He rsynced the entire data from contint1001 with rsync -avp /srv/org/wikimedia/doc/ rsync://doc1001.eqiad.wmnet/doc.

Change 480715 had a related patch set uploaded (by Hashar; owner: Hashar):
[operations/puppet@production] doc: set cluster and notification groups

https://gerrit.wikimedia.org/r/480715

Change 480716 had a related patch set uploaded (by Hashar; owner: Hashar):
[operations/puppet@production] doc: grant doc-uploader access to contint users

https://gerrit.wikimedia.org/r/480716

Change 480715 merged by Dzahn:
[operations/puppet@production] doc: set cluster and notification groups

https://gerrit.wikimedia.org/r/480715

The VM is working and the basic service is there ( rsyncd ).
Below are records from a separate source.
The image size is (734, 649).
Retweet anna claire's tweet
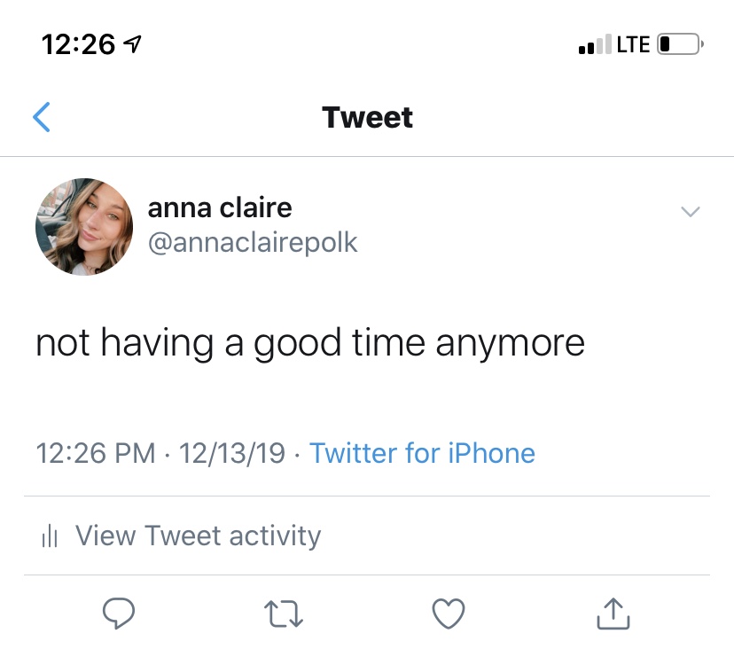pos(284,613)
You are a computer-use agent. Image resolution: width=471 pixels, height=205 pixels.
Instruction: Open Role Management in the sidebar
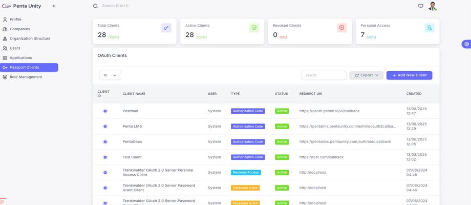[26, 77]
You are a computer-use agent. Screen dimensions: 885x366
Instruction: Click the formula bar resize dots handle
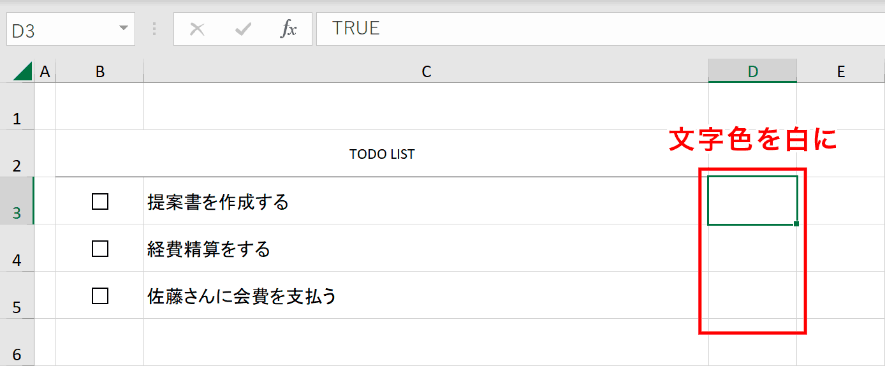click(x=154, y=29)
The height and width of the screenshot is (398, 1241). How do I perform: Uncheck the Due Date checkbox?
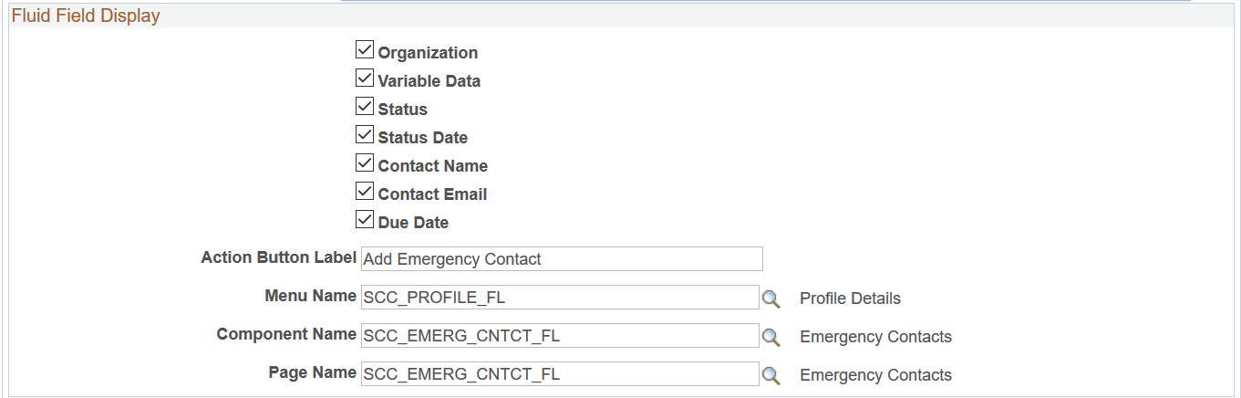(x=365, y=220)
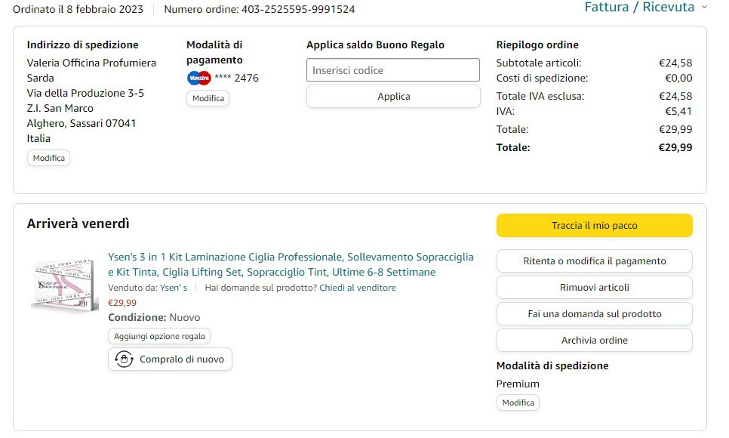
Task: Open the Fattura / Ricevuta menu label
Action: click(x=638, y=7)
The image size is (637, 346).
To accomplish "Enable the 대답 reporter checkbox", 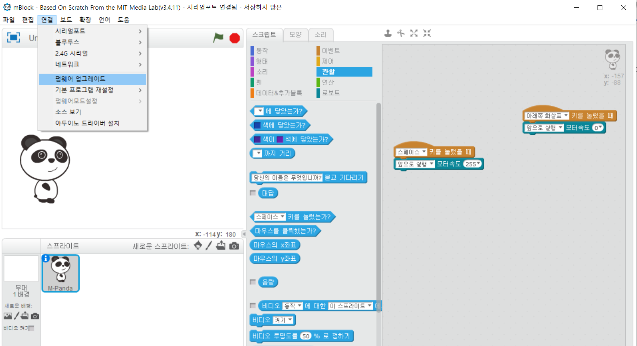I will click(253, 193).
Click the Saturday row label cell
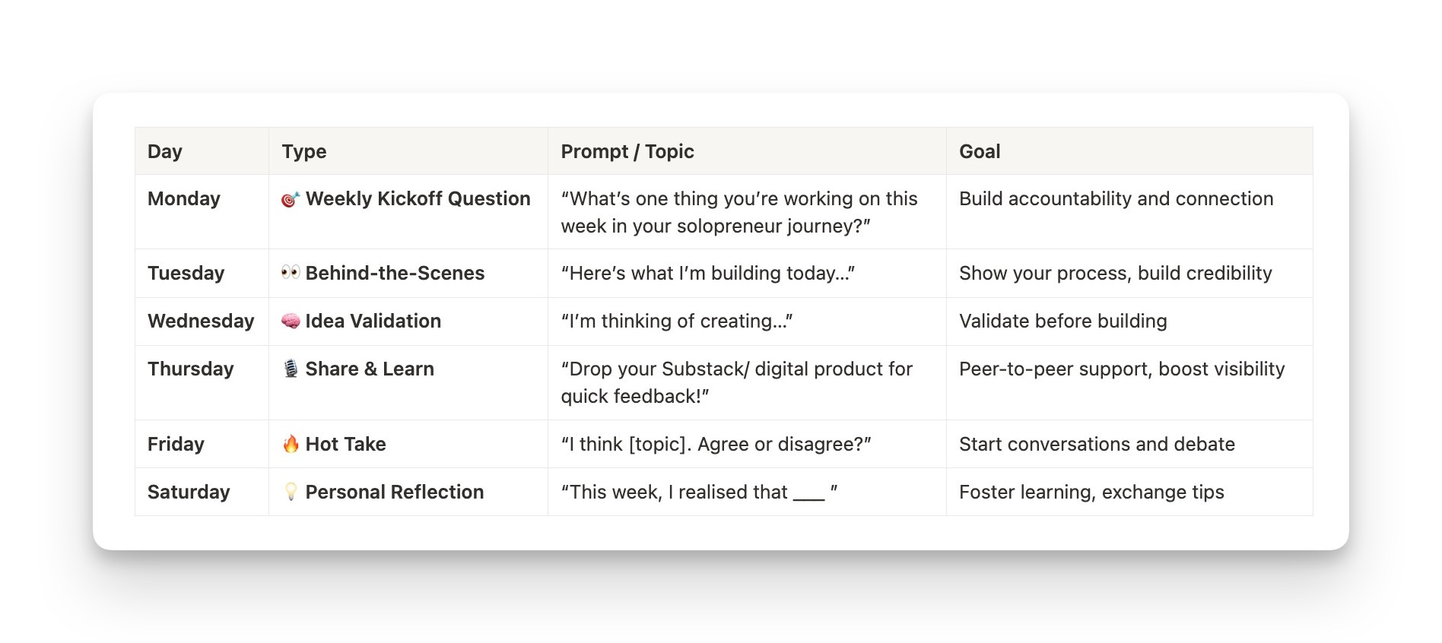Image resolution: width=1442 pixels, height=643 pixels. [202, 492]
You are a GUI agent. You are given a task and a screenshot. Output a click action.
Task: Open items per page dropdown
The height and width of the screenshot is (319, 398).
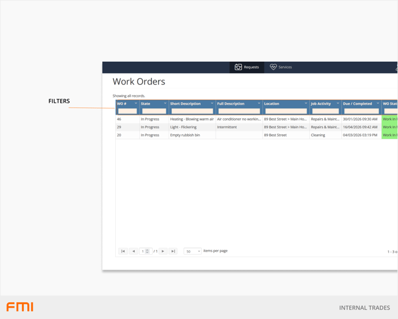tap(192, 251)
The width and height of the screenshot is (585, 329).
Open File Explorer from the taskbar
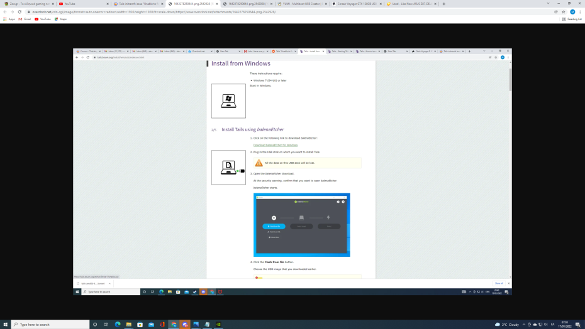click(128, 325)
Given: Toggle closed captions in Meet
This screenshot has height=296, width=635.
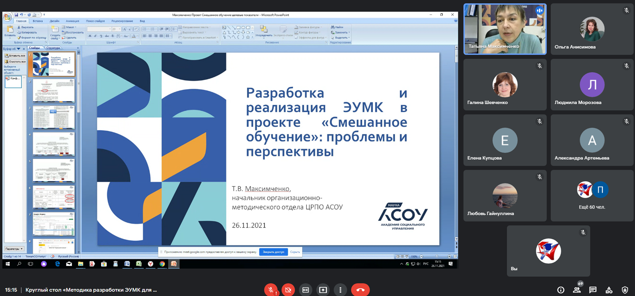Looking at the screenshot, I should pyautogui.click(x=305, y=290).
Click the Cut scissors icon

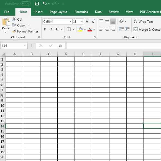(x=14, y=19)
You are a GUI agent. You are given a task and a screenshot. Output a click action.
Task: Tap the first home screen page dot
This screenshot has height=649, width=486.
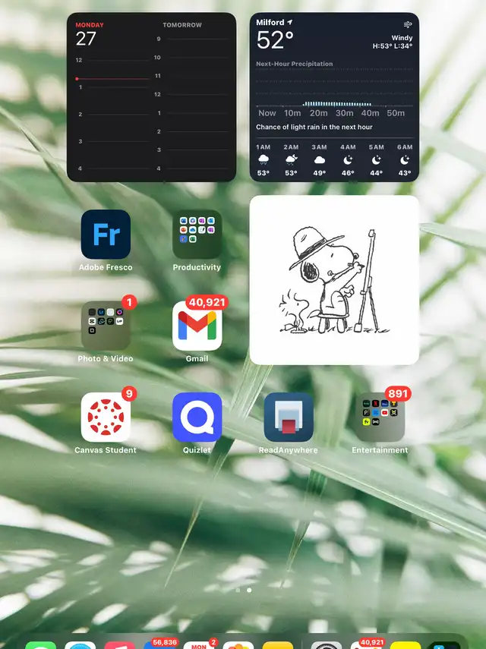[238, 590]
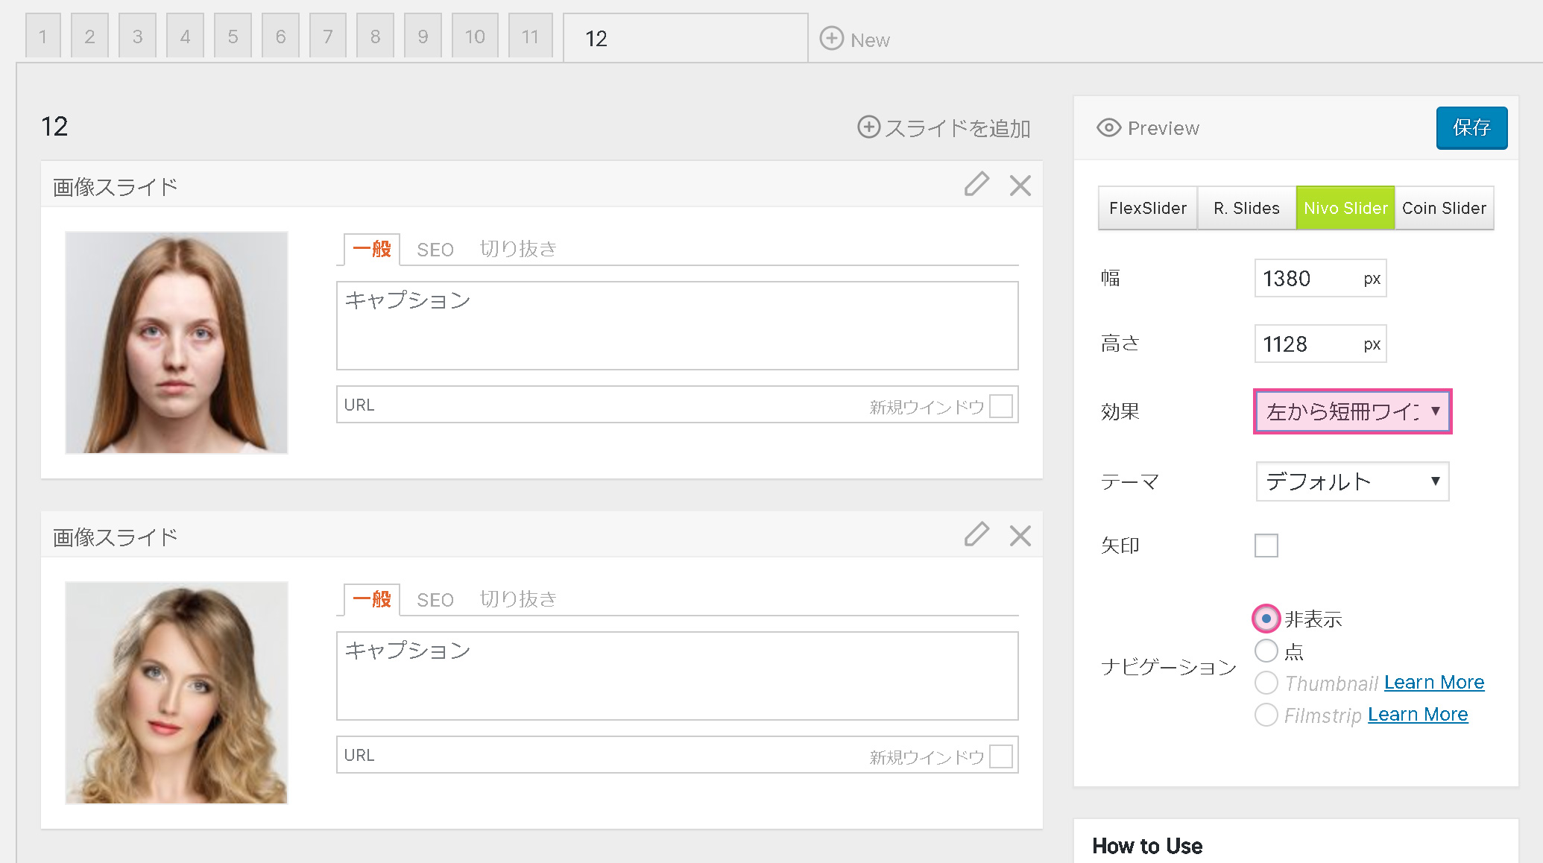Open Thumbnail Learn More link
The height and width of the screenshot is (863, 1543).
pos(1433,682)
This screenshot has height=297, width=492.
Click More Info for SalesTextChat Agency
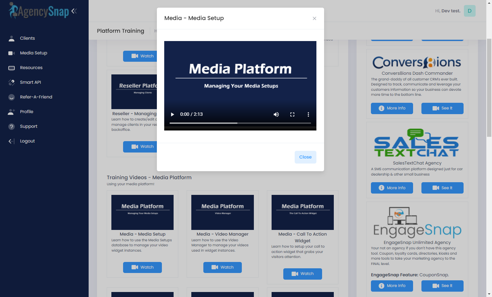tap(392, 188)
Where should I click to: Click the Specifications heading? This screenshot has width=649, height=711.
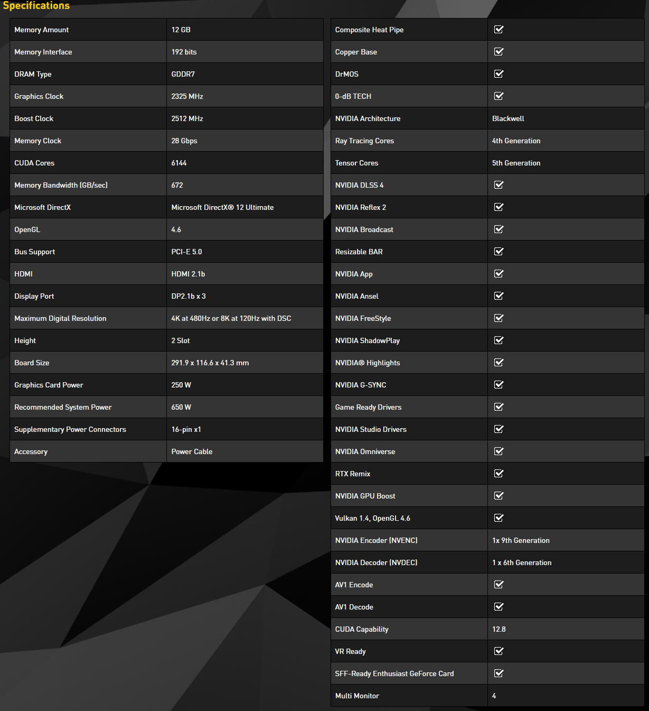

I will complete the service implementation via the parent task T137890.

What is left to be done is to grant us some kind of shell access https://gerrit.wikimedia.org/r/480716

Might want to verify that the https header is properly supported :)

Change 480798 had a related patch set uploaded (by Hashar; owner: Hashar):
[operations/puppet@production] doc: grant doc-uploader access to contint users

https://gerrit.wikimedia.org/r/480798

Change 480716 merged by Dzahn:
[operations/puppet@production] doc: grant access to contint-admins to doc1001.eqiad.wmnet

https://gerrit.wikimedia.org/r/480716

Change 480802 had a related patch set uploaded (by Hashar; owner: Hashar):
[operations/puppet@production] doc: add Apache config for doc.wikimedia.org

https://gerrit.wikimedia.org/r/480802

Change 480802 merged by Dzahn:
[operations/puppet@production] doc: add Apache config for doc.wikimedia.org

https://gerrit.wikimedia.org/r/480802

Dzahn added a comment.Dec 19 2018, 6:43 PM

shell access for existing groups contint-admins and contint-users has been granted (same access people had before on contint*)

Dzahn closed this task as Resolved.Dec 19 2018, 7:46 PM

Yes, the VM has been created, basic role has been created, users added, httpd installed, data rsynced .. and per Hashar in T211974#4834808 i am going to call this part resolved here and also continue on ---> T137890.

Thank you for the quick spinning of the instance as well as all the preliminary puppet work. Much appreciated :)